Federal Labor has had some terrible leadership tensions in the past (thankfully avoided in this current very quick leadership change).

Fundamentally Labor needs to modernise so as to become more resilient to the arbitrary exercise of power by a sole group within the Parliamentary Party.

Gillard is the right choice for Labor leader. She will lead Labor to victory. It is just as well that the NSW Right has made the correct decision in this case. But they will not always do so, and Labor as an organisation must secure itself against the possibility of future bad decisions.

4 responses to “Gillard and the Labor leadership”

  1. @swbloodworth Avatar

    As a member of the Labor Party, I am attracted to the idea of having more of a say in who leads the Party. But, I do believe that we need to be careful about consistency in terms of electorate mandate. Despite the media's misguided, yet predictable, talk of an unelected PM, her ascendancy can nevertheless be traced down through to the average punter on the street who elects their local member. It is at least formally consistent. If members of the Party, and unions, were to be given a formal say in matters such as this, the electorate's vote would be diluted – arguably distorted – by Party votes. And while I like aspects of this (particularly with the perceived irrelevance of Party membership), it risks alienating the broader public – both formally and psychologically. The informal dominance of factional war-lords is concerning, but we must, I believe, look to counter it with mechanisms that do not dilute formal representative consistency. Perhaps one of the best methods here is to focus on pre-selections, ensuring that rank and file, and union, etc. votes are genuinely effective. This is a key point at which factional kingmakers gain – and wield – their power. So, I like the sentiment of you suggestions, but I'd broaden the base and ensure democratic engagement at the preselection stage, rather than fiddling with moves to step over sitting members in leadership ballots.
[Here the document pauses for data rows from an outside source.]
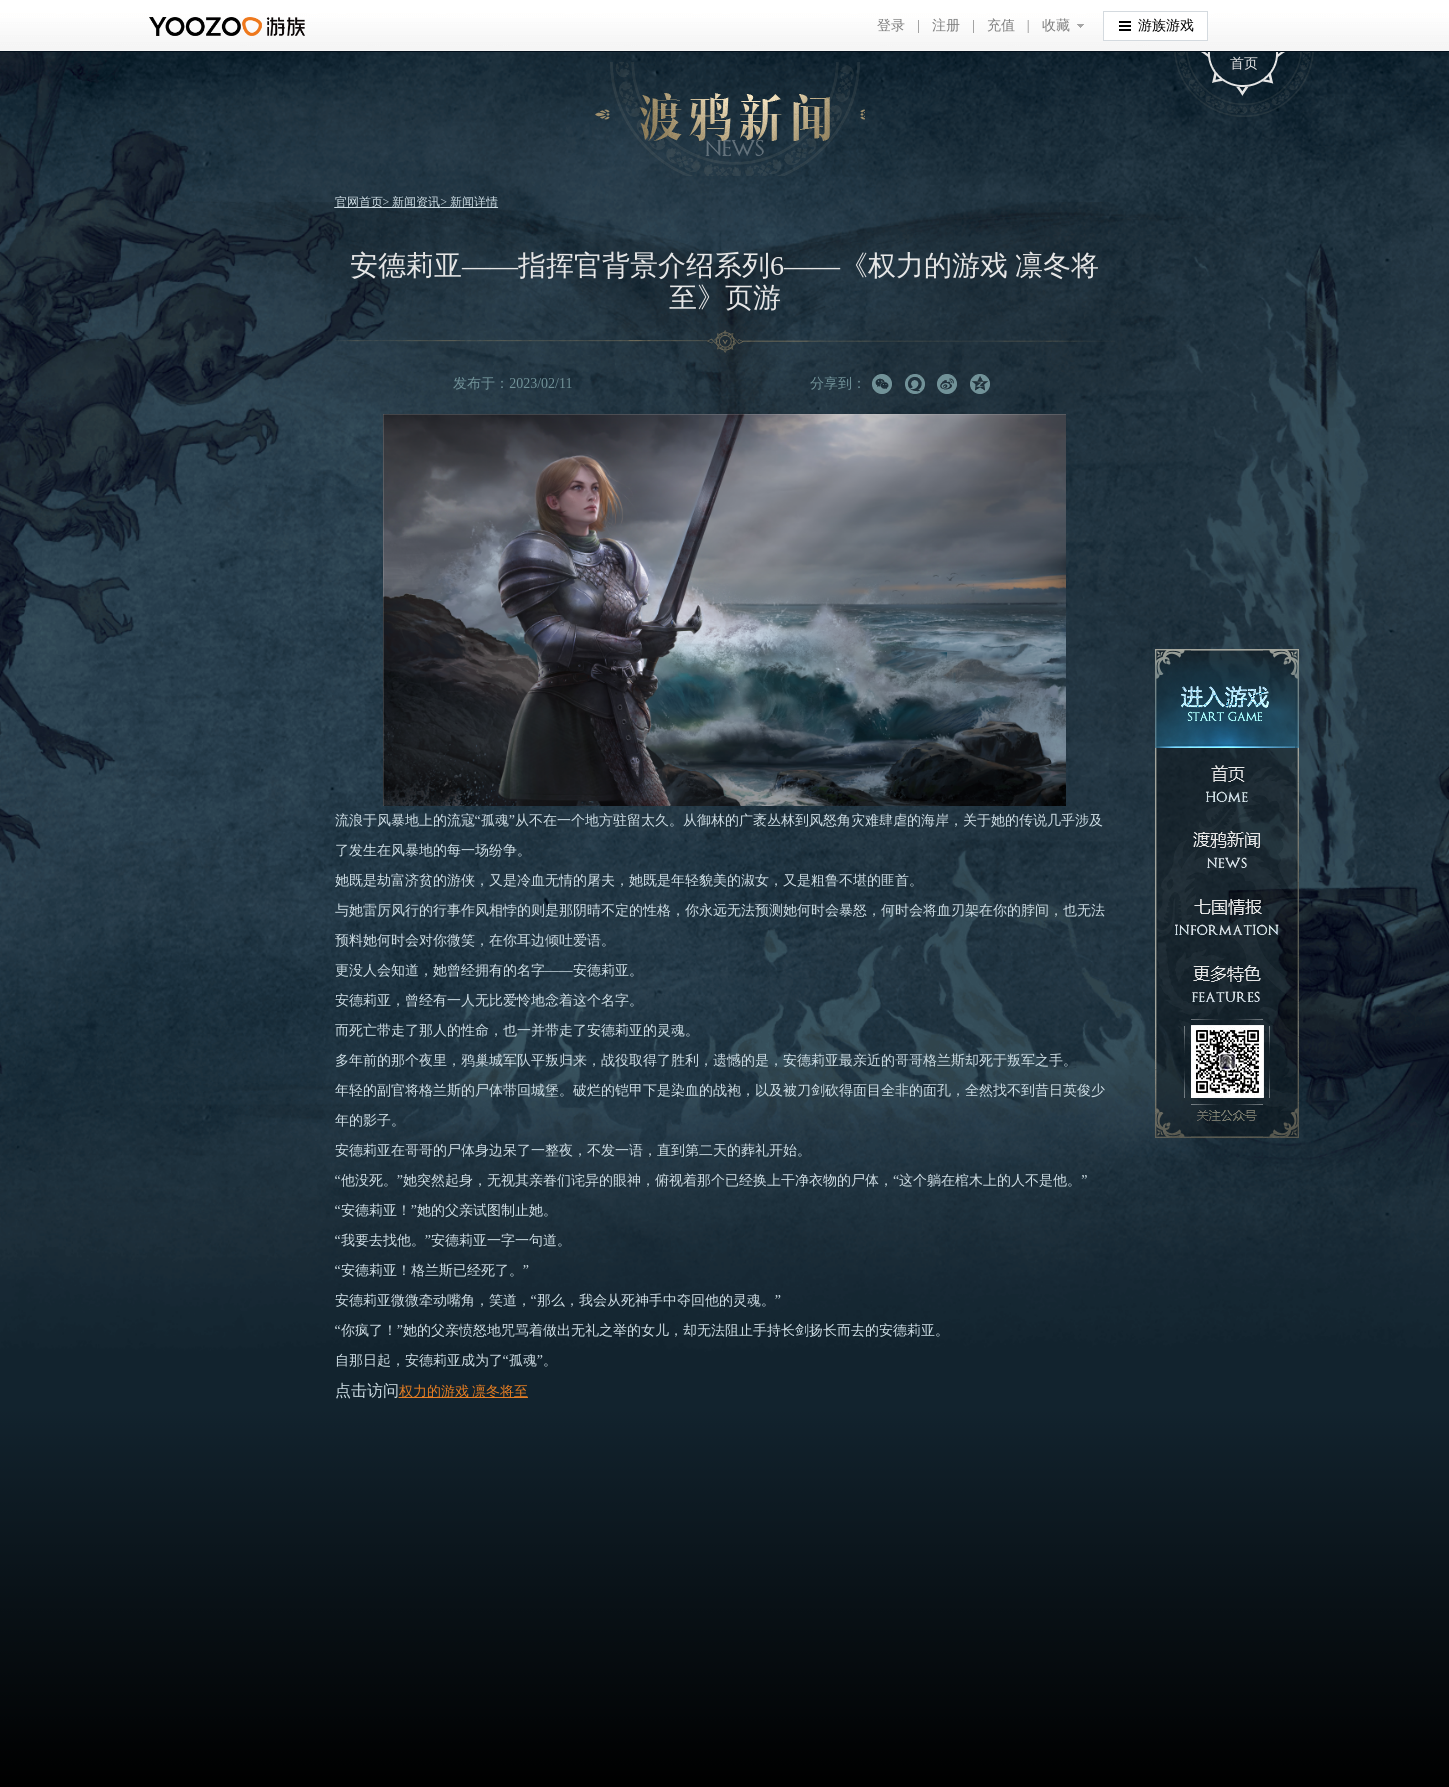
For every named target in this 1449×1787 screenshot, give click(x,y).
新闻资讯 (416, 202)
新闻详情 (474, 202)
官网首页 (359, 202)
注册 (946, 25)
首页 (1244, 63)
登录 (891, 25)
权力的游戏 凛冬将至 (464, 1391)
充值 (1001, 25)
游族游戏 (1156, 24)
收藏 (1056, 25)
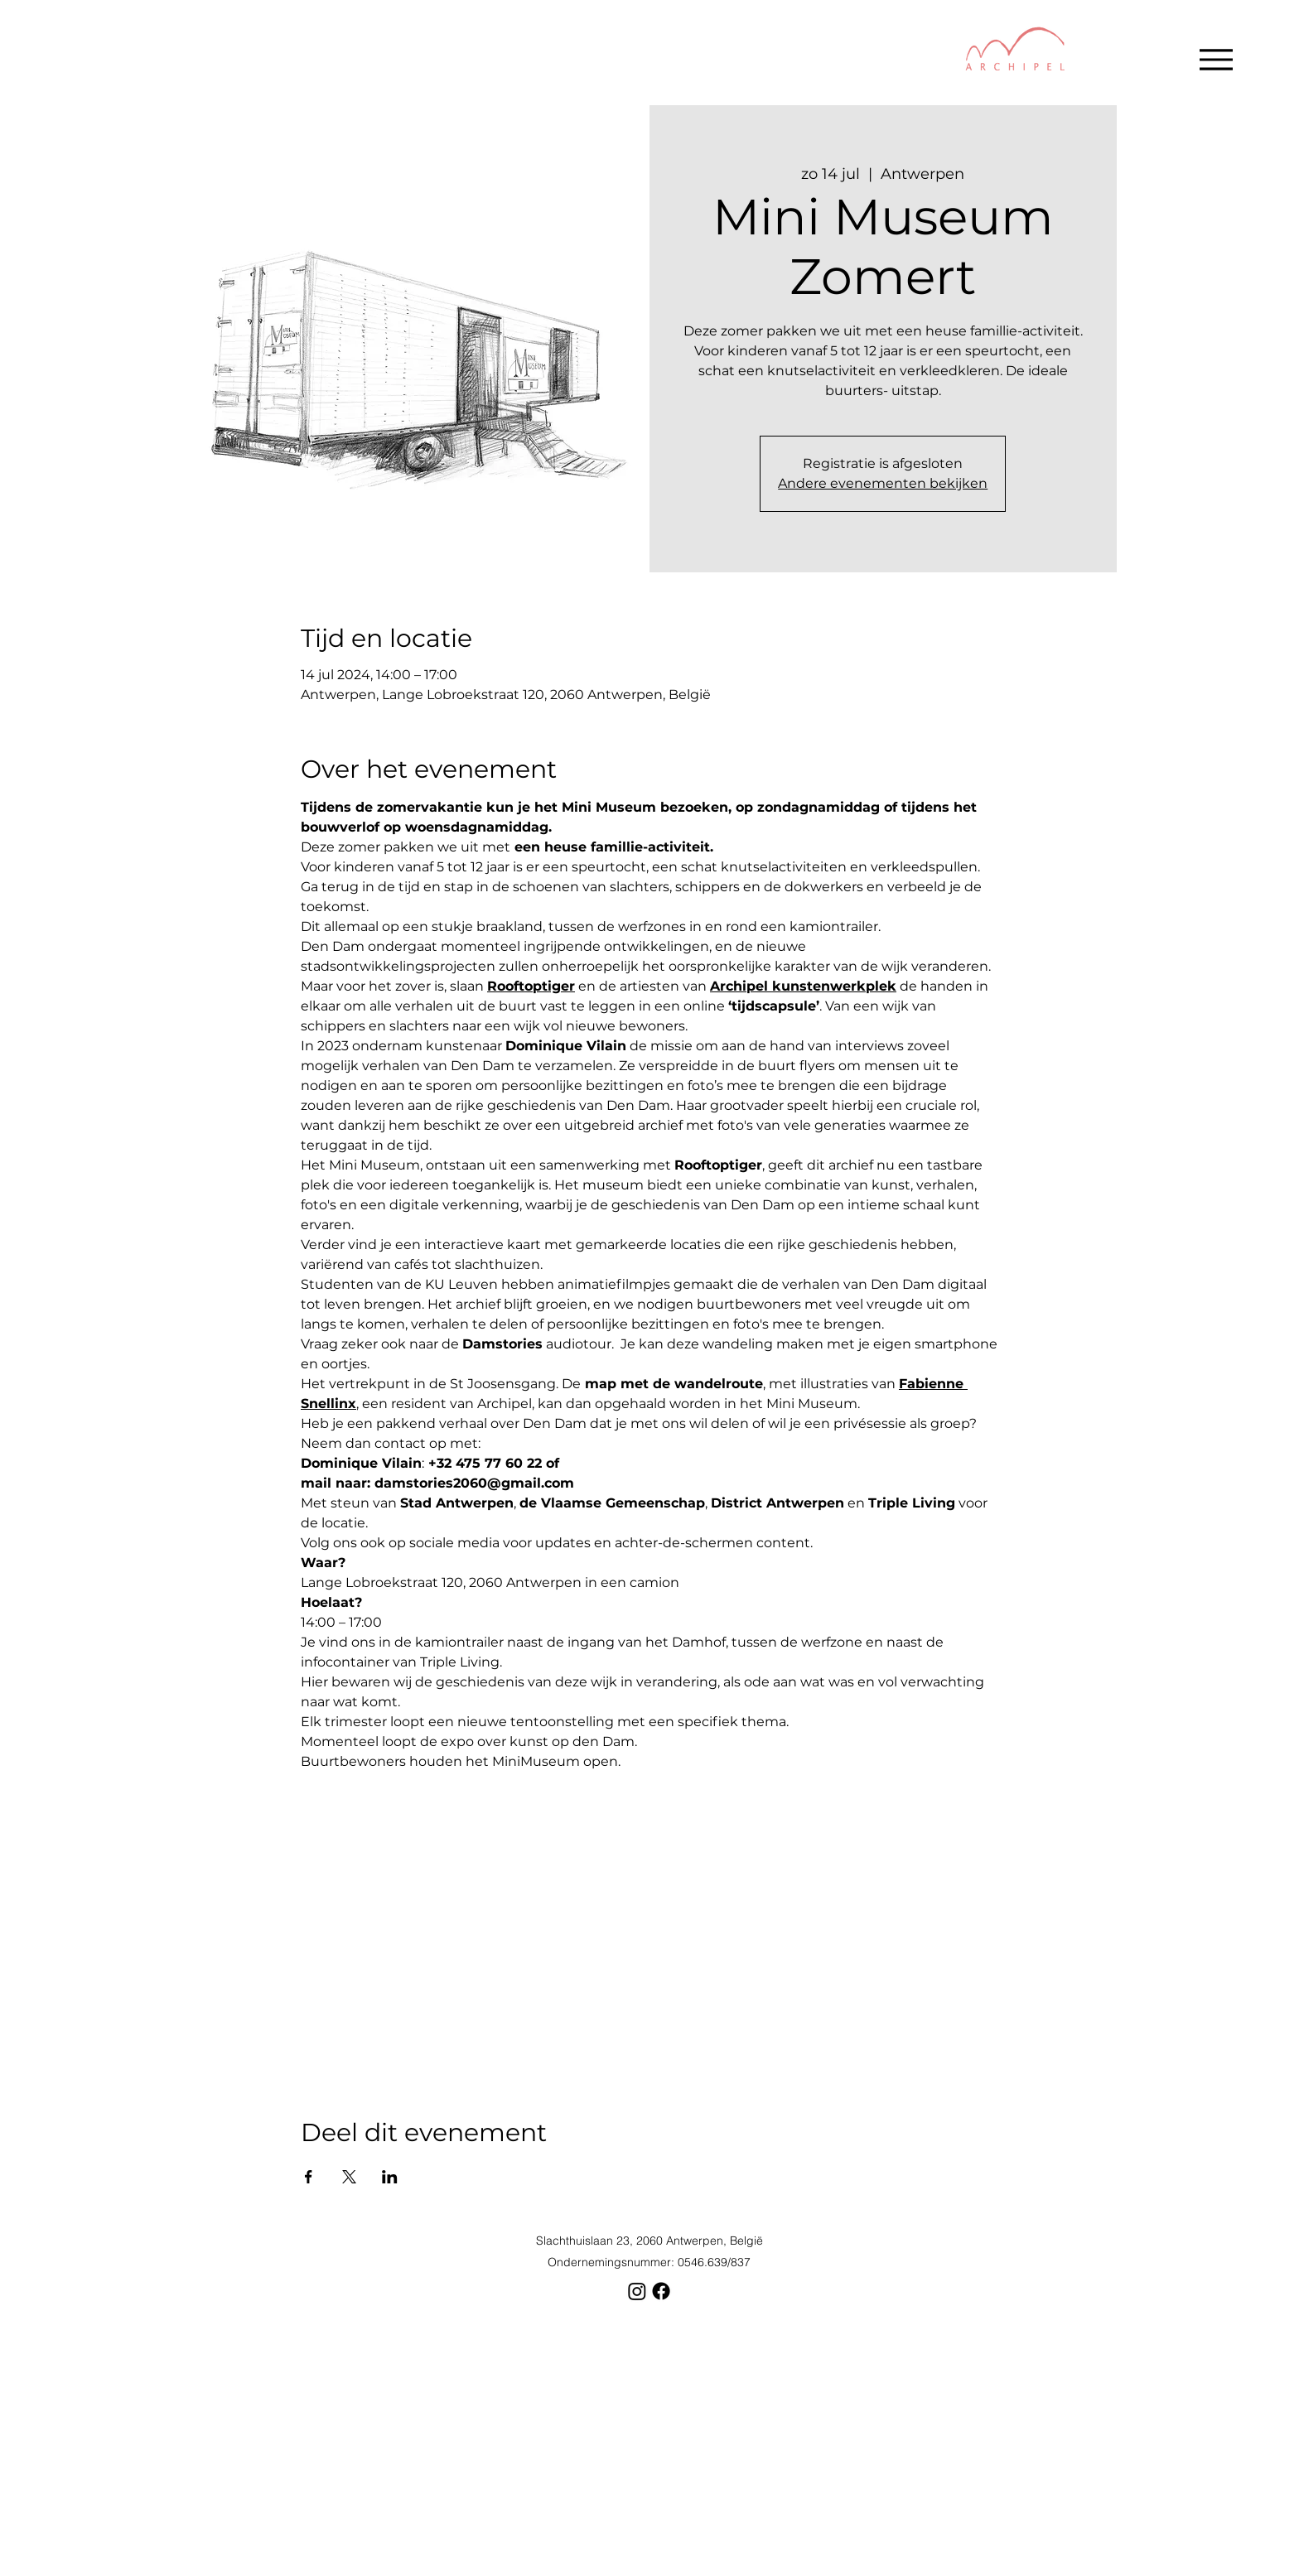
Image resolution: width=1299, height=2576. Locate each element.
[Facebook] (661, 2291)
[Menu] (1215, 59)
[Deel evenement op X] (349, 2176)
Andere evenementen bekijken (883, 483)
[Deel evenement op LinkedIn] (390, 2176)
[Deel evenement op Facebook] (308, 2176)
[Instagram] (637, 2291)
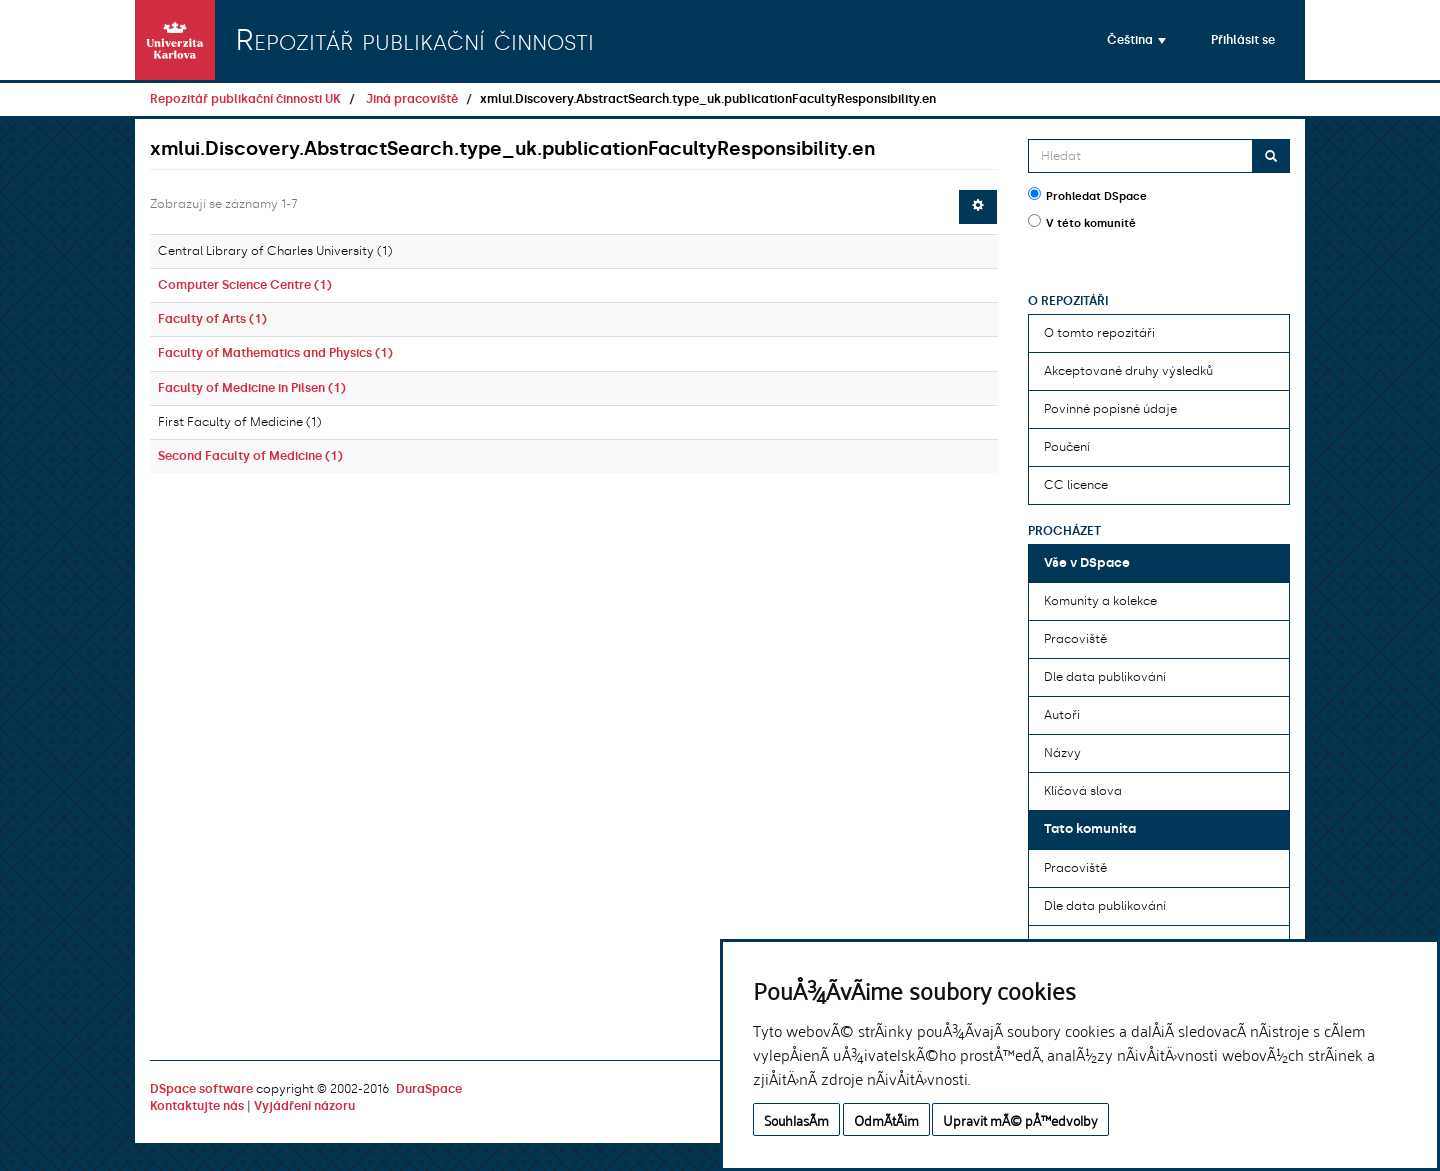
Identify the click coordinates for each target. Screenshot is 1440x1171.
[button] (1136, 40)
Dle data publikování (1105, 677)
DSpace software (201, 1089)
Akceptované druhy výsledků (1128, 371)
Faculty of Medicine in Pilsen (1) (252, 388)
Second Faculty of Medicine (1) (250, 456)
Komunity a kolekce (1100, 601)
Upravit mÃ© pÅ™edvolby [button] (1020, 1119)
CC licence (1076, 485)
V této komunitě (1082, 222)
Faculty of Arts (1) (212, 319)
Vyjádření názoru (304, 1106)
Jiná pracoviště (412, 99)
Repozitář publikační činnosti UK (245, 99)
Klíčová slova (1083, 791)
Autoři (1062, 715)
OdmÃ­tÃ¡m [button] (886, 1119)
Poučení (1067, 447)
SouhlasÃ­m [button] (796, 1119)
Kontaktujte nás (197, 1106)
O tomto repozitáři (1099, 333)
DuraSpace (429, 1089)
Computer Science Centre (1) (245, 285)
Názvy (1062, 753)
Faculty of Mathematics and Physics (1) (275, 353)
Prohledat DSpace (1087, 195)
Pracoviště (1075, 639)
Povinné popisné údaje (1110, 409)
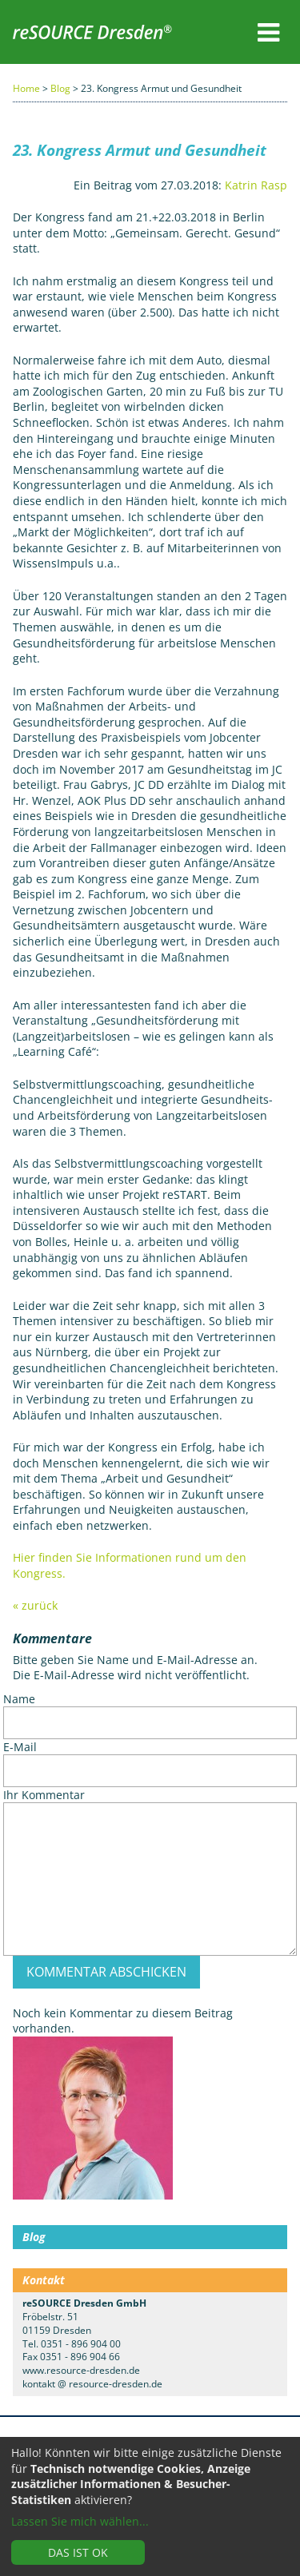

    1. Alexander White Avatar

      Look at the UK Labour Party – which has seen 1000s of new members join who are committed to voting out the Tories and have a say in how will lead Labor. I think opening up these kinds of decisions would see a larger party membership and greater participation as well as make union affiliation to Labor even more meaningful. UK Labour has certainly resolved these issues and I believe Australian Labor can also.

  2. @LeanneShingles Avatar

    I'm with you Alex. I was disappointed when Gillard didn't lead the Labor party in the 2007 election, and have remained a big supporter of her. What disturbs me is the unfettered power of the right factions in the Party, and that we currently have a Prime Minister that no-one in the general populace elected to that role. I hope and believe Julia will be a great PM. That's not the point though. The process by which she has secured the role should disturb anyone who believes in democracy.

    1. alexjpwhite Avatar

      I'm not overly concerned about the "no one voted for her". We don't have a presidential system of government, we don't directly elect the Prime Minister (the position of which is not even mentioned in the Constitution). Even though the 2007 election was presidential in nature (with Kevin 07), it remains a fact that Gillard was elected as deputy prime minister with the sure knowledge that if Kevin Rudd carked it, it was likely that she'd lead the country (duly elected through our Westminster system).

      However, the role of the National Right in orchestrating the Rudd downfall was corrosive to democracy. In my view, Labor must change the way it elects its leader to be more like the UK Labour system.